Las ponencias e intervenciones de los Dres. Infante y Arango presentan un documentado análisis del papel del Estado y los procesos de reforma de los sistemas sanitarios latinoamericanos. Aunque la mayoría de las Constituciones de estos países declaran que la salud es un derecho básico de sus ciudadanos y la protección de la salud una obligación del Estado, sólo unos pocos países del área garantizan el acceso universal de su población a la atención sanitaria. Desde luego, las limitaciones presupuestarias y la escasez de recursos para el sector sanitario son aquí más patentes aún que en Europa Occidental.
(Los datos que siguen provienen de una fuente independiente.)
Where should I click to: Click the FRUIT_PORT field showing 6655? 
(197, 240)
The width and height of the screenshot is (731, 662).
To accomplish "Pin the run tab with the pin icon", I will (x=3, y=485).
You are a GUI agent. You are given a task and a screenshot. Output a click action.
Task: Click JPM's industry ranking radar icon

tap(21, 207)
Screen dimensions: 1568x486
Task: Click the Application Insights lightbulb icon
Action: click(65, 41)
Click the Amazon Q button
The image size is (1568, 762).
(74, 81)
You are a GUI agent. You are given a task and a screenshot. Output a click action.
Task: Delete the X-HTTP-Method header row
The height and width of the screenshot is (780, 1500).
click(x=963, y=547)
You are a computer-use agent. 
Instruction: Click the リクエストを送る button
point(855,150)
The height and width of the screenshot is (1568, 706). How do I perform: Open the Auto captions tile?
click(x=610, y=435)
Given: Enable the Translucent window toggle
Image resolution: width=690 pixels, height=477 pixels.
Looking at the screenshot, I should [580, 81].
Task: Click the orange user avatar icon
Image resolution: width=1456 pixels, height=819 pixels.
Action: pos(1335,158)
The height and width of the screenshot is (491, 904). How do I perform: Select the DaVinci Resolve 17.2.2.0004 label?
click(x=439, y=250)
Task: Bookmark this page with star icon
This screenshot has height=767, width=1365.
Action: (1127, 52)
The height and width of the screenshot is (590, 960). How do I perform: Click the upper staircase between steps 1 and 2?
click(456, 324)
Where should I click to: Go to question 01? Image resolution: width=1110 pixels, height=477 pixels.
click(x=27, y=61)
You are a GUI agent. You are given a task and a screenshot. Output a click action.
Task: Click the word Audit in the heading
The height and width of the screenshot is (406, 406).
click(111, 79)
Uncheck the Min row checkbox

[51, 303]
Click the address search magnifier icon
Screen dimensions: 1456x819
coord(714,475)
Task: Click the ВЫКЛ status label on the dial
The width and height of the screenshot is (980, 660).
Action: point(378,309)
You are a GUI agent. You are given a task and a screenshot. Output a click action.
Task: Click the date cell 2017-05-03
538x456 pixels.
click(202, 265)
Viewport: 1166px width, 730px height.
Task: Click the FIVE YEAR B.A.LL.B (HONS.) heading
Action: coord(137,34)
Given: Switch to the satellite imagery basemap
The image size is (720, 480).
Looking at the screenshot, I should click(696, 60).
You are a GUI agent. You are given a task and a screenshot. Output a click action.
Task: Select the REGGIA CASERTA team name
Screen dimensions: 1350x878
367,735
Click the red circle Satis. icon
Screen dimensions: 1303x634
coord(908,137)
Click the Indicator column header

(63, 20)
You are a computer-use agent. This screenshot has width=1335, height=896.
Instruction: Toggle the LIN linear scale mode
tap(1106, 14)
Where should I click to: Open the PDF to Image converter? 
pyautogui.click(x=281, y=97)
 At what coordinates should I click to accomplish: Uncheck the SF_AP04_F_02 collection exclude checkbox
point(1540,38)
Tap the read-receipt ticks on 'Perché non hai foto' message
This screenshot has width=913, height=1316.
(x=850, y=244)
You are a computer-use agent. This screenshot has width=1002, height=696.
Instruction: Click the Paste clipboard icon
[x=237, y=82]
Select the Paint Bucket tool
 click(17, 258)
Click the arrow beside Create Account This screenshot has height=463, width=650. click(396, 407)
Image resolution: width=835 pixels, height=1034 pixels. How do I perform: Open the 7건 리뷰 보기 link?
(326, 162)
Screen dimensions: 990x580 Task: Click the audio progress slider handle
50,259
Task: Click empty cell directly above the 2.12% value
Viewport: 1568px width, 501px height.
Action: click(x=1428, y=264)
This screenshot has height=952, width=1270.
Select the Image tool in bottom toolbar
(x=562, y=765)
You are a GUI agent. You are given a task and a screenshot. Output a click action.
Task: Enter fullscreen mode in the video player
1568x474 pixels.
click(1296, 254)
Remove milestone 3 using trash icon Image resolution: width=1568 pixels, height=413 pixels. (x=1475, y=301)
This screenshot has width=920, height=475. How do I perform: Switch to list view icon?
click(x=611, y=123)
Los ajustes y reformas sanitarias llevados a cabo o iniciados a lo largo de la última década han estado muy influidos, en opinión del Dr. Infante compartida por otros expertos, por las recomendaciones del Banco Mundial y ponen el énfasis en la reducción del papel del Estado y del sector público en las prestaciones sanitarias, a la vez que se potencia la capacidad de financiación mediante el cobro de tasas a los usuarios y se da un mayor protagonismo a los sistemas de seguros y al sector privado. Esta estrategia, asumida en parte por el BID, resulta muy cuestionable, como parecen reconocer los mismos expertos del Banco Mundial en el Informe de 1993: Invertir en salud.
Los planteamientos de este último informe y los del informe conjunto de la CEPAL y la OPS sobre «Salud, equidad y transformación productiva en América Latina y el Caribe» pueden contribuir al establecimiento de un nuevo marco de referencia apropiado para las futuras reformas sanitarias en América Latina.